> **Given passage**
(begin)
Millions of people believe that we are living in the “end times”.  Many are looking for a viable solution to survive potential future Earth devastating events.  Eventually, our planet will realize another devastating catastrophe, whether manmade, or a cyclical force of nature. Disasters are rare and unexpected, but on any sort of long timeline, they’re inevitable.  It’s time to prepare!

Yep. Time to prepare, and boy is Vivos is preparing by “building a global network of underground shelters, to accommodate thousands of people...[to] provide a life assurance solution for those that wish to be prepared to survive these potential events, whether they occur now, in 2012, or in decades to come.” All for a first down payment of $25,000.

Scared yet? No? Okay, there’s more:

Vivos is in a race against time to complete construction and commissioning of a global network of underground community shelters prior to the predicted December 21, 2012 Mayan date. While this date is the impetus for completing Vivos, the envisioned catastrophic events can happen without notice, this year, next, in 2012, 2029, 2036, or even 100 years thereafter.

Nobody knows if the prophecies will happen, or not.  Scientists understand that the Earth has had a number of catastrophic, periodic events that repeat on a somewhat predictable, or even random basis.  Many current events, both natural and political are pointing to potential a disastrous change.  The process may already be unfolding.  NASA reports that 2012 could bring powerful solar storms, at the peak of the solar cycle; while it is also tracking the Apophis asteroid for what may be an Earth devastating collision in 2029, or 2036.  What if one of these events happens?  We cannot predict, but we can prepare.  Time before the storm!
(end)
Collection entries
(begin)
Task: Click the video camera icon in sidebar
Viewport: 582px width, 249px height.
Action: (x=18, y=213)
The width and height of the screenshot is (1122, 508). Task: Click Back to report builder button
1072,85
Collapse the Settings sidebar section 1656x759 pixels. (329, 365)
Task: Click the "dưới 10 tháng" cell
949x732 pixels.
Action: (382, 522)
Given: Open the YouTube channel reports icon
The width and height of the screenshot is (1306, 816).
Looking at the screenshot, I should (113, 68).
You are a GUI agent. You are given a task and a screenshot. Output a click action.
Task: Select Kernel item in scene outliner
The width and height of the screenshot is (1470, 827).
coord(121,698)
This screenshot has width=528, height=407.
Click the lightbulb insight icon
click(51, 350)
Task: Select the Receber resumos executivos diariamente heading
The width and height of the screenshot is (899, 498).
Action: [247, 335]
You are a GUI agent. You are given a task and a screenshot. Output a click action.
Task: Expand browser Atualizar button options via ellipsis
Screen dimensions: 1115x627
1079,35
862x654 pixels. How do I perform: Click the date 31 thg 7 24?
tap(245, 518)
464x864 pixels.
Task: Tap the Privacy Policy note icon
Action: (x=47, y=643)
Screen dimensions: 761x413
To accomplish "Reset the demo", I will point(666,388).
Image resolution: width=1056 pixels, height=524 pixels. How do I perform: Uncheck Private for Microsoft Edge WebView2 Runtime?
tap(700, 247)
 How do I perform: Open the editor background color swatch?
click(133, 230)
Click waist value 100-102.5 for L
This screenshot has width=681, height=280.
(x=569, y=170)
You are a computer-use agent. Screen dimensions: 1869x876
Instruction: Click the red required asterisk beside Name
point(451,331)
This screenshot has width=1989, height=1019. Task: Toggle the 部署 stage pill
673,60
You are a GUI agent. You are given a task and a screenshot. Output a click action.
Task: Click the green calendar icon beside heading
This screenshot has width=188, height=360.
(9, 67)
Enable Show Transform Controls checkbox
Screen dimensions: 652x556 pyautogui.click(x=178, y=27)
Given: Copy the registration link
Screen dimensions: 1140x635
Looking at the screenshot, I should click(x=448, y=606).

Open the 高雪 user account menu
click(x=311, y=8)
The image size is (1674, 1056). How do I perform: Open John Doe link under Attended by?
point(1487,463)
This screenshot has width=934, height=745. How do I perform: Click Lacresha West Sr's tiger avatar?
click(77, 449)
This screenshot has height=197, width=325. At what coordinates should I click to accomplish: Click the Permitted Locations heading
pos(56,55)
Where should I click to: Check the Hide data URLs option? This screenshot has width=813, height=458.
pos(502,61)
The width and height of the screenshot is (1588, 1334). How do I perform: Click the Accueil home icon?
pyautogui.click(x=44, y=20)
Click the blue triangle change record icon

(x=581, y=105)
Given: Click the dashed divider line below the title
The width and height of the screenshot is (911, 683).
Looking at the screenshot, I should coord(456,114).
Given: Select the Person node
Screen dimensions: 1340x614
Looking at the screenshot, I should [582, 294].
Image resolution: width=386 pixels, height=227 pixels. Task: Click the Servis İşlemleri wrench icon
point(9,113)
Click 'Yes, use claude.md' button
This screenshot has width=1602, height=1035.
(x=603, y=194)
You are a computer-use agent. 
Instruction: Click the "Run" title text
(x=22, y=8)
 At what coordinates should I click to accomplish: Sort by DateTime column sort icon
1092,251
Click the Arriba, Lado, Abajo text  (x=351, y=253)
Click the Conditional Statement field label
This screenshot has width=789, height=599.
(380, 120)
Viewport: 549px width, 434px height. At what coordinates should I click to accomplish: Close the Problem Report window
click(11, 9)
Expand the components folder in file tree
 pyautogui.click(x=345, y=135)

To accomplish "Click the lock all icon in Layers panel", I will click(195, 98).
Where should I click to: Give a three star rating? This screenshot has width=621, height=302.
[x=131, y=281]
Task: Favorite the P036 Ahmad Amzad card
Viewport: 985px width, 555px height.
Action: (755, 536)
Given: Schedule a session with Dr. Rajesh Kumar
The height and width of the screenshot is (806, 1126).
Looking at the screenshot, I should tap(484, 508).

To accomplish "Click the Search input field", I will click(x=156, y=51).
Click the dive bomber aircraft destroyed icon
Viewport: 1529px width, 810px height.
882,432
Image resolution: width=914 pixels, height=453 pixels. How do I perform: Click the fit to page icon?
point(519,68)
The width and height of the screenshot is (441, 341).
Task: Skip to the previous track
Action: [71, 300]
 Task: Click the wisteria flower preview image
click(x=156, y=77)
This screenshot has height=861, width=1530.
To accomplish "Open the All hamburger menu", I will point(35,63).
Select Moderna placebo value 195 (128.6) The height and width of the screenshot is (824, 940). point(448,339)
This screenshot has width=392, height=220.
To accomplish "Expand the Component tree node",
(end)
> **To do**
According to the passage about Vivos shelters, what is the first down payment for a place in them?

> **Answer to the task**
$25,000